If all trusts were in deficit the financial woes of the NHS would be immeasurably worse and, like many, I foresee that come this autumn they will be at crisis point comparable to a decade ago. Then, in a system with a growing budget, whatever you thought of the top-down control and targetry, there was a sense of grip that gave confidence to the Treasury.

Since then the world has moved on. A constitution has established patients’ rights and operational leadership is devolved after Lansley. At the heart of health and wellbeing boards lies the hope that local community leaders and politicians share a need to effect change.

Appearing uniquely well placed, Manchester presents an opportunity to legitimise and empower commissioners to genuinely build local and sustainable system leadership by encouraging local, lateral programs to integrate through capitated budgets.

All change

Historically, standalone technical productivity initiatives have been successful in achieving economies of scale, replicating models and better procurement.

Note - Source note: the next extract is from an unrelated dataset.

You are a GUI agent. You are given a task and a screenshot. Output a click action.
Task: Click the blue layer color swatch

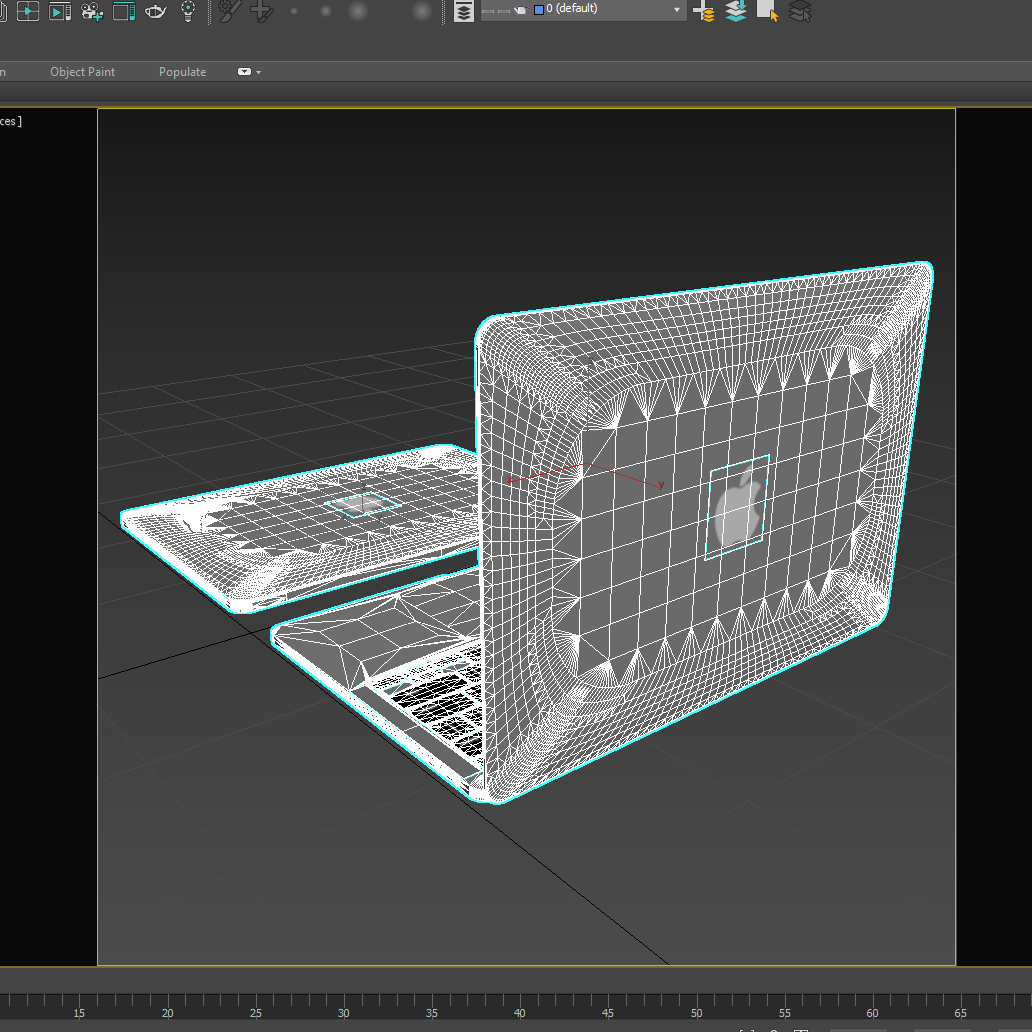(x=539, y=10)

But now devolution may help overcome successive governments’ failure to improve strategic allocative productivity by committing resource to the actions that prevent the scale of acute expenditure later on.

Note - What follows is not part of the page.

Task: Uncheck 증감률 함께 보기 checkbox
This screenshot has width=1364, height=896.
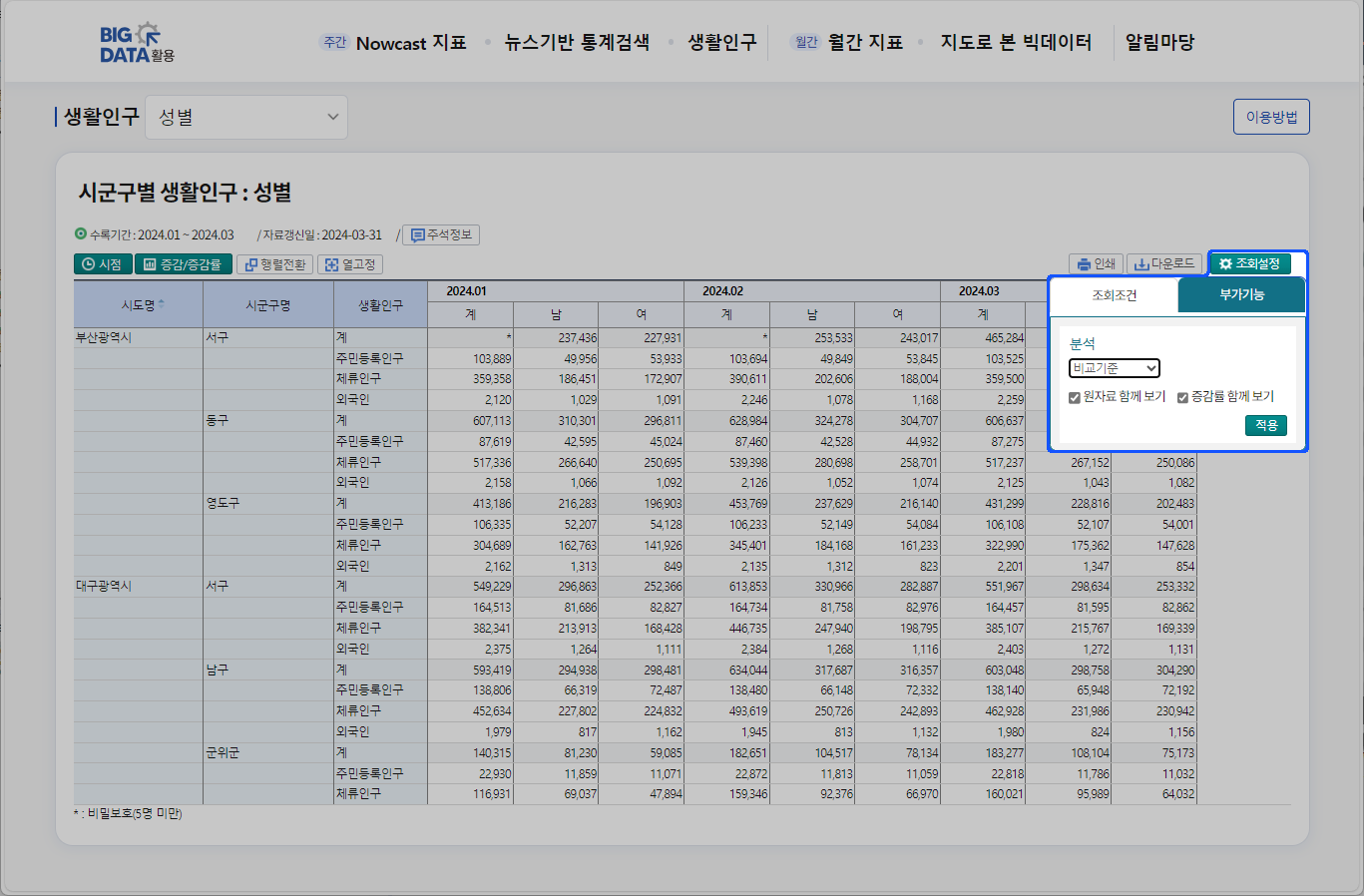Action: pos(1182,397)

‘Commissioners understand that housing and criminal justice are just as important as health and social services to community wellbeing’

Hitherto such initiatives like Total Place haven’t gone beyond pilots or research. Manchester offers the chance of bringing down spending overall, but also ensuring that integrated health and social care does not become the new silo, because local commissioners understand that housing, education and criminal justice are just as important as health and social services to their community’s wellbeing.

Any policy change such as this requires three vital elements:

  • an agreed settlement on the role of competition and the private sector;
  • creating a bias to medium term and sustainable financial outcomes; and
  • developing the management culture to act in the public interest across whole systems and not out of organisational self-interest or gaming.

Puerile jibes about weaponising or, alternatively, privatising the NHS, damage the debate by creating an anxiety in the system that poorly thought through and non-consensual change will result.

Time to self-assess

The development of a menu of the models of care, devolved commissioning and payment innovation to vary tariffs locally may be the solution where local government has made extensive use of the market, especially for social care.

Vitally, as the NHS develops from an organisation to a system of organisations, it is essential that bodies self-assess their maturity in governance and financial management systems; they should ask themselves: “Are we in control?”

Not: “Are others overspending too?”

For the Chartered Institute of Public Finance and Accountancy’s part, a financial framework for integration will be ready this summer. But let’s not forget, culture eats strategy for breakfast.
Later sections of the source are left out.